Complaint was sent to the ICO who instructed them to comply.

 

I started samll claim action to enforce compliance and have now recieved their defence:

 

"The Bank denies that the Applicant has an account with the bank.

 

(Never claimed that I did)

 

The bank believes that the Applicant had an account or accounts that were closed in or about 1993 .

 

The Bank recieved a S.A.R - (Subject Access Request) from the Applicant on or about 13 April 2007 together with the statutory fee of £10. The SAR requested, inter alia, a complete list of of all transactions and charges relating to the Applicant's banking history with the Bank. the bank advised the Applicant that it could not comply with the request.

 

The bank recieved a letter from the Information Commissioners Office dated 3 July 2007 and will respond to same.

 

The Bank submits that it has acted lawfully in relation to the Applicant's S.A.R - (Subject Access Request) since bank records of transactions for the period 1987 to 1993 are held on microfiche records. Such records do not constitute a relavent filing system within the meaning of the Data Protection Act 1998 since they are filed by date od statement and not be customer name, address or account number.
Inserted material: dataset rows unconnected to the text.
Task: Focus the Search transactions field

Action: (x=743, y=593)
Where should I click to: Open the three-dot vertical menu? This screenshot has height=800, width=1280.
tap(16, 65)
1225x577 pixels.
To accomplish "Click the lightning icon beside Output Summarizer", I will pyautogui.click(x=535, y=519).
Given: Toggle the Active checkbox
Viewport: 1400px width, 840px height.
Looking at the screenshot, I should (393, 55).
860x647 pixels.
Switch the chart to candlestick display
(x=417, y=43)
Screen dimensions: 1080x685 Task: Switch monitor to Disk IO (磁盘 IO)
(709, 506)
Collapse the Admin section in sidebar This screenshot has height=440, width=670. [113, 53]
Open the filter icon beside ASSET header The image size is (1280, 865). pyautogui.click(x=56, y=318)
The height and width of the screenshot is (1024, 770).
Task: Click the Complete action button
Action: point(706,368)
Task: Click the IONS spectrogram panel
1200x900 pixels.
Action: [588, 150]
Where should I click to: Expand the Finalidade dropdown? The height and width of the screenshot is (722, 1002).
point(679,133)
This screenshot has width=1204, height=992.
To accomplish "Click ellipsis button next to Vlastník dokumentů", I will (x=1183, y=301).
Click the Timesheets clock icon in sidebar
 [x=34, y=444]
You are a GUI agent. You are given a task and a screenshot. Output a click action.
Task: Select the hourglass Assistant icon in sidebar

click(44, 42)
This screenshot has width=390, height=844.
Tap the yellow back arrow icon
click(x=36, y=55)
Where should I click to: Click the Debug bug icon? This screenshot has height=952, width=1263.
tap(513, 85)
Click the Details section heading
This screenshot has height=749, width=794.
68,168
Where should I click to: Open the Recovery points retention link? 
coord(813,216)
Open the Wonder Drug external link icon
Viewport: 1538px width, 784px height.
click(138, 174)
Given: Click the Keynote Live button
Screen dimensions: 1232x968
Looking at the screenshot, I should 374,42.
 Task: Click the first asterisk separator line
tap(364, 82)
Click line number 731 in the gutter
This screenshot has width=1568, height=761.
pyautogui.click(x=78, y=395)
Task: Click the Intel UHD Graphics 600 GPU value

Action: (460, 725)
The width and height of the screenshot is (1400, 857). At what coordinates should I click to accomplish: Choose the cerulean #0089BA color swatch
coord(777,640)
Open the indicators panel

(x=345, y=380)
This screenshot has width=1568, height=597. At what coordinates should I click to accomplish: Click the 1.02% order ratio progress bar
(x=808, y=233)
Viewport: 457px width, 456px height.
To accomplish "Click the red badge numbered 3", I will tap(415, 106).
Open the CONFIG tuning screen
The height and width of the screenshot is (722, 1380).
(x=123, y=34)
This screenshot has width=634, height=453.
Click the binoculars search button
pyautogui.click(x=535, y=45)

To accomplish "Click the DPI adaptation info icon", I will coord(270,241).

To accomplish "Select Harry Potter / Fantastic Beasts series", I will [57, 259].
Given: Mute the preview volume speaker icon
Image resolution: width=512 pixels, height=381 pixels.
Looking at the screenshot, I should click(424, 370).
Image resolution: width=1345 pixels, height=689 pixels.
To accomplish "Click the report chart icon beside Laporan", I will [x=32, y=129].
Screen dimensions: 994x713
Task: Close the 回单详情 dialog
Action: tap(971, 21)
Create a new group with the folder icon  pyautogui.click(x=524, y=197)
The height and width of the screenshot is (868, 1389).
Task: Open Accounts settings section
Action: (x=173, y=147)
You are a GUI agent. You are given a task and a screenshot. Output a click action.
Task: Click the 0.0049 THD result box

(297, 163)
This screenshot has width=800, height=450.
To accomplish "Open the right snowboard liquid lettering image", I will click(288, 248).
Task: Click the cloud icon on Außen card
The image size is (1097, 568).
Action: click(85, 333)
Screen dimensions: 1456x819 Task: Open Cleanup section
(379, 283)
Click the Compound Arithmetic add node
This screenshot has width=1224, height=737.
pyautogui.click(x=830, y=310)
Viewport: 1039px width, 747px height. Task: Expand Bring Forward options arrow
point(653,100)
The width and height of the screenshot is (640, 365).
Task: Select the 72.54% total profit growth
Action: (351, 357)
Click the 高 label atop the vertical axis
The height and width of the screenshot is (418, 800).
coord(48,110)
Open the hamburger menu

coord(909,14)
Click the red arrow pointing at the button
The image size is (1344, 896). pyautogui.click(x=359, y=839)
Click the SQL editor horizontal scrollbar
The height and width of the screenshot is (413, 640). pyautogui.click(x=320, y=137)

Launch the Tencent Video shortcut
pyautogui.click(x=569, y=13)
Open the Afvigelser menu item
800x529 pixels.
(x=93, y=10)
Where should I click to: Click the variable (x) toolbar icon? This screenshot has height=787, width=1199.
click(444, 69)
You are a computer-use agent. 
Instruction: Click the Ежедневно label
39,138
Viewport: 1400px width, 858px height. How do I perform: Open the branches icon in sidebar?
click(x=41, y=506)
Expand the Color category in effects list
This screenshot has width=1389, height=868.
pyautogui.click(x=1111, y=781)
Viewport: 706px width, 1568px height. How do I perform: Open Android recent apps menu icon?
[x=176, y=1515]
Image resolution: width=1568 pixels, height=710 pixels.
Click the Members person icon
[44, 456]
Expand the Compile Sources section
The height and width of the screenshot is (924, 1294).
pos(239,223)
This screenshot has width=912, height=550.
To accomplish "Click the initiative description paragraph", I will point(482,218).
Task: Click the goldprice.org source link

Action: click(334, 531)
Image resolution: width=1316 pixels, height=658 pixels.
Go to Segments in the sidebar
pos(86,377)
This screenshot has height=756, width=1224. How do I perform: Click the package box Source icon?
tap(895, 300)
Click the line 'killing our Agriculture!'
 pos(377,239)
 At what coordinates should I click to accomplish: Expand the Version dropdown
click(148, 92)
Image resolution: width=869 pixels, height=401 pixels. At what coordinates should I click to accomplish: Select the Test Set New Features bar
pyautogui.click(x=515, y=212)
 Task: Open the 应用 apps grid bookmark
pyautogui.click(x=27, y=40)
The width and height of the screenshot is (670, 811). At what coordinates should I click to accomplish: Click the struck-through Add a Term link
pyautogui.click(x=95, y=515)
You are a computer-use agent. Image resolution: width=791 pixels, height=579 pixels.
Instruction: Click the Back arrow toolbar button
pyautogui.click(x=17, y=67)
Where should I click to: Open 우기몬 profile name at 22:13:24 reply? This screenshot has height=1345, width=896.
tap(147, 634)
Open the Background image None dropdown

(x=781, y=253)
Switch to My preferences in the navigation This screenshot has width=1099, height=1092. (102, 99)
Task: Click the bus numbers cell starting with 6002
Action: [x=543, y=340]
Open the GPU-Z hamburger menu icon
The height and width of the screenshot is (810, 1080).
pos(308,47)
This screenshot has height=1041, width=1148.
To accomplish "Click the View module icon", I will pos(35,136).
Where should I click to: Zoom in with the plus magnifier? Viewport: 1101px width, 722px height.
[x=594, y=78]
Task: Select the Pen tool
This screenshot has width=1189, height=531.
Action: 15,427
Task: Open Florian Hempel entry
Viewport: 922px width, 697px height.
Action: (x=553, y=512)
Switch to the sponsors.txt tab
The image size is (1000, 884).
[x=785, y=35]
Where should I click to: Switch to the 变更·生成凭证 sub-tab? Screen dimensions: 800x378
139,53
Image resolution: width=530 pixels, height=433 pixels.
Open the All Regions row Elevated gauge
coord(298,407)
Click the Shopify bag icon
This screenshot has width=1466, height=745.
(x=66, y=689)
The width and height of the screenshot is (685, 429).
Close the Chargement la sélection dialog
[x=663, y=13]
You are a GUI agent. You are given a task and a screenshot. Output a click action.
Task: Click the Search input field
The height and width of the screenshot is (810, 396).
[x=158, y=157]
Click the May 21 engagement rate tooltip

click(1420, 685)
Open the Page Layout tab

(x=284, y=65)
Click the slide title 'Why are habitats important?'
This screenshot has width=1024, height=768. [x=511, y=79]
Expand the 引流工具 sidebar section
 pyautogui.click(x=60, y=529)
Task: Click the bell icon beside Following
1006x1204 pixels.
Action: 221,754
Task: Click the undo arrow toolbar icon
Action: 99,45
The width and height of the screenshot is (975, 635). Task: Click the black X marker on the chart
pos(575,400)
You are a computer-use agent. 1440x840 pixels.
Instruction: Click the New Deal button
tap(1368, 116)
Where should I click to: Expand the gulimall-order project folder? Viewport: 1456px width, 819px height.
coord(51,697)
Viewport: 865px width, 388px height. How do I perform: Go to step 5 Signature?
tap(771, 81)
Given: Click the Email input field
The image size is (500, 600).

Customer statements were issued after every 30 transactions (page full).

 

In the alternative, if the Court finds that the microfiche records are a relavent filing system, which is denied, the bank submits that recovery of the Applicant's records would require disproportionate effort within the meaning of the Act and the Bank is not obliged to provide the data requested.

 

The Bank denies that the Applicant has established any claim for return of alleged "penalty charges unlawfully debited" which in any event would be statute barred under the Statute of Limitations.

 

The Bank denies that any award for damages should be made to the Applicant.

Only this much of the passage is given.